(Task directions) Below are entries. Reproduce exactly the lines between the line holding "Pick Page WooCommerce" and the line holding "Task: Click the battery", inclusive, and only those.

Stored items:
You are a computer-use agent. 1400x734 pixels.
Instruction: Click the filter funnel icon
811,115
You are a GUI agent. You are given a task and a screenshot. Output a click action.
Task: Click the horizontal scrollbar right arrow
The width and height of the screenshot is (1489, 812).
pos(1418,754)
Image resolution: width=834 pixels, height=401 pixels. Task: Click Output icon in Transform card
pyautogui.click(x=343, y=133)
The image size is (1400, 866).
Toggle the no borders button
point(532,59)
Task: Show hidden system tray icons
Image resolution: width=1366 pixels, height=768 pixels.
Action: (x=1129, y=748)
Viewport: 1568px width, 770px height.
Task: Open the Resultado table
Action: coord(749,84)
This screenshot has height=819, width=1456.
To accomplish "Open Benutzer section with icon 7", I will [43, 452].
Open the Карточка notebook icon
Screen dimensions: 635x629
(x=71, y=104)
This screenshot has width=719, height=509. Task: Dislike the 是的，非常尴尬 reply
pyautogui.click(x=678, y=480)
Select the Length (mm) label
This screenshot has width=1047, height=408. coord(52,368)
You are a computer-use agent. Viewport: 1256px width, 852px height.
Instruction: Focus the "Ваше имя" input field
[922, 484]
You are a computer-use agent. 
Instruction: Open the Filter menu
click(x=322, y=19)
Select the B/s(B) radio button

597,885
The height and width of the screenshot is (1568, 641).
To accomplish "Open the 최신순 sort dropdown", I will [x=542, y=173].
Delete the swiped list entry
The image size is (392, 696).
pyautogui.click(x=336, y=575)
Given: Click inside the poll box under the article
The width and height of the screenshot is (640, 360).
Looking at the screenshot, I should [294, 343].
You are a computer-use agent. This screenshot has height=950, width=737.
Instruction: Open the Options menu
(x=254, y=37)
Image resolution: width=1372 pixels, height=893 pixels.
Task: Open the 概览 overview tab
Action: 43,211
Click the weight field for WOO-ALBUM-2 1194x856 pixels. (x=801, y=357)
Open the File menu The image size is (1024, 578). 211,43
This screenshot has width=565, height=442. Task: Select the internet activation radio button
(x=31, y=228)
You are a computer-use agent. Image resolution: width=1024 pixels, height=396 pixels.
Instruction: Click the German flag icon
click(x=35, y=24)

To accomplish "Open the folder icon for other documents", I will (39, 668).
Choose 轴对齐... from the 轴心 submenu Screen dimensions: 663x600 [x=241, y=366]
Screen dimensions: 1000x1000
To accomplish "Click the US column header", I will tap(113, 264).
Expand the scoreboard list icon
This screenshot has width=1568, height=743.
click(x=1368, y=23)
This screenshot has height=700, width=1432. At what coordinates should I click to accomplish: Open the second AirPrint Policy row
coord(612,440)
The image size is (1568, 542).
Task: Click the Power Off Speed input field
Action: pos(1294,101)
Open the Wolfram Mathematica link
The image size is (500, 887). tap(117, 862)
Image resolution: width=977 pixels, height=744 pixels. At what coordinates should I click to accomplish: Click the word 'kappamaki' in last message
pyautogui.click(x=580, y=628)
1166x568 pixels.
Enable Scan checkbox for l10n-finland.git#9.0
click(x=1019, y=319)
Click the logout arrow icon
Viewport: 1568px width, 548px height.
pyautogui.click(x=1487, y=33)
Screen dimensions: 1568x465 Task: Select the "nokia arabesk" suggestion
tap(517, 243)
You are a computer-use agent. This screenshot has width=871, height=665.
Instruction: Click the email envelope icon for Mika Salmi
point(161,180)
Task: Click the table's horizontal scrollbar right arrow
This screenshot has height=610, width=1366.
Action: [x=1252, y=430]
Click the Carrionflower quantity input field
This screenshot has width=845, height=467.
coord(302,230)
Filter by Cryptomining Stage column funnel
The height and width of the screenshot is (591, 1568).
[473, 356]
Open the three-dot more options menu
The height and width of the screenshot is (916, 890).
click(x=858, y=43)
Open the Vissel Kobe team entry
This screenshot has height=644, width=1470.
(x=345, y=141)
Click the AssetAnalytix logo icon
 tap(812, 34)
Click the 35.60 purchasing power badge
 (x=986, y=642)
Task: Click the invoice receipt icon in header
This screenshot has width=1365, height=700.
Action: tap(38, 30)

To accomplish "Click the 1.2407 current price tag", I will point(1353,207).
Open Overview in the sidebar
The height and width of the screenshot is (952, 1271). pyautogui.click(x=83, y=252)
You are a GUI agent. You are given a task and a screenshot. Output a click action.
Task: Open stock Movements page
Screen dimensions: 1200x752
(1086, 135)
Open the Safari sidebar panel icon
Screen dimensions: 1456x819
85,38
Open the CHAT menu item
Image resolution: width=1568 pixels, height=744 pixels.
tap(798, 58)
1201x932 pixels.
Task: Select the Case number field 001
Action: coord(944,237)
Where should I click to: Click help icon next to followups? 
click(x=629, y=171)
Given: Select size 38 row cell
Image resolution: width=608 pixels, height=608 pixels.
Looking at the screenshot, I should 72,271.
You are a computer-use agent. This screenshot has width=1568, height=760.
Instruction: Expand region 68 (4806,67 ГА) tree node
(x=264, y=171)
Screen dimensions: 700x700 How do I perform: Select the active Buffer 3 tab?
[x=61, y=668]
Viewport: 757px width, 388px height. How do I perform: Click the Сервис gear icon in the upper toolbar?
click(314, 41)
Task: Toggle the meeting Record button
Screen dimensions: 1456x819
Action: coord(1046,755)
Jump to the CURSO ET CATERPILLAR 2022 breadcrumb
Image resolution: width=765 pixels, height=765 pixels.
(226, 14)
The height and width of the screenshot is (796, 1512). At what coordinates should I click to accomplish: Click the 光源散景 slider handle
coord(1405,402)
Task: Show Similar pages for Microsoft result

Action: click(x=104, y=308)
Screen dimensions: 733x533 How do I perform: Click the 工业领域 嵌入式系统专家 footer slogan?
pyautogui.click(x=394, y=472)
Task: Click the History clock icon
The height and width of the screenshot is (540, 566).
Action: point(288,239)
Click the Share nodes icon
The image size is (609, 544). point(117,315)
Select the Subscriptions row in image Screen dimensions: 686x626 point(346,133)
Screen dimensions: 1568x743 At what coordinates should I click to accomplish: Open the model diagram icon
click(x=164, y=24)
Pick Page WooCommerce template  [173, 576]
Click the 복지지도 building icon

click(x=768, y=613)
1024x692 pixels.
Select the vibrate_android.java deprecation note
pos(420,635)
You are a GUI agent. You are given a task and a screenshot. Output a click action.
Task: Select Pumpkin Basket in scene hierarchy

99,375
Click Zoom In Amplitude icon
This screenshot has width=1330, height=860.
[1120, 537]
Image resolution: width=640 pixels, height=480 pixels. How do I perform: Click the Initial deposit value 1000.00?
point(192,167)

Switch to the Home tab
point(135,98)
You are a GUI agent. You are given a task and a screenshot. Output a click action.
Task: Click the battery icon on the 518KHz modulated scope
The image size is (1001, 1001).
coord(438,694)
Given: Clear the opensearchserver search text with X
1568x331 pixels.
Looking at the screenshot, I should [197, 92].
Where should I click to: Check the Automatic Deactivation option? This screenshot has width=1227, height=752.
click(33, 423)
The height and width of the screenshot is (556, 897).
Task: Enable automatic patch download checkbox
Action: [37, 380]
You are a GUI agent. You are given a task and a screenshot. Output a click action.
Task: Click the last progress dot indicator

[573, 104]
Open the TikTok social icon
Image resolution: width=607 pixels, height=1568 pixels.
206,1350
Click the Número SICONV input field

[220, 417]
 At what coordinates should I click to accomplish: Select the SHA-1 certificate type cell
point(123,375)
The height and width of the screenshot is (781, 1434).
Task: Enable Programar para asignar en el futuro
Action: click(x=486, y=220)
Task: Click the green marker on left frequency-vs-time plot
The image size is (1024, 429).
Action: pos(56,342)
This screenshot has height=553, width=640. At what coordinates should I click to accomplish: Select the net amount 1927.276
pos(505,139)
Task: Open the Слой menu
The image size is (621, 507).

(Response to this task)
Pick Page WooCommerce template  [173, 576]
Click the 복지지도 building icon

click(x=768, y=613)
1024x692 pixels.
Select the vibrate_android.java deprecation note
pos(420,635)
You are a GUI agent. You are given a task and a screenshot. Output a click action.
Task: Select Pumpkin Basket in scene hierarchy

99,375
Click Zoom In Amplitude icon
This screenshot has width=1330, height=860.
[1120, 537]
Image resolution: width=640 pixels, height=480 pixels. How do I perform: Click the Initial deposit value 1000.00?
point(192,167)

Switch to the Home tab
point(135,98)
You are a GUI agent. You are given a task and a screenshot. Output a click action.
Task: Click the battery icon on the 518KHz modulated scope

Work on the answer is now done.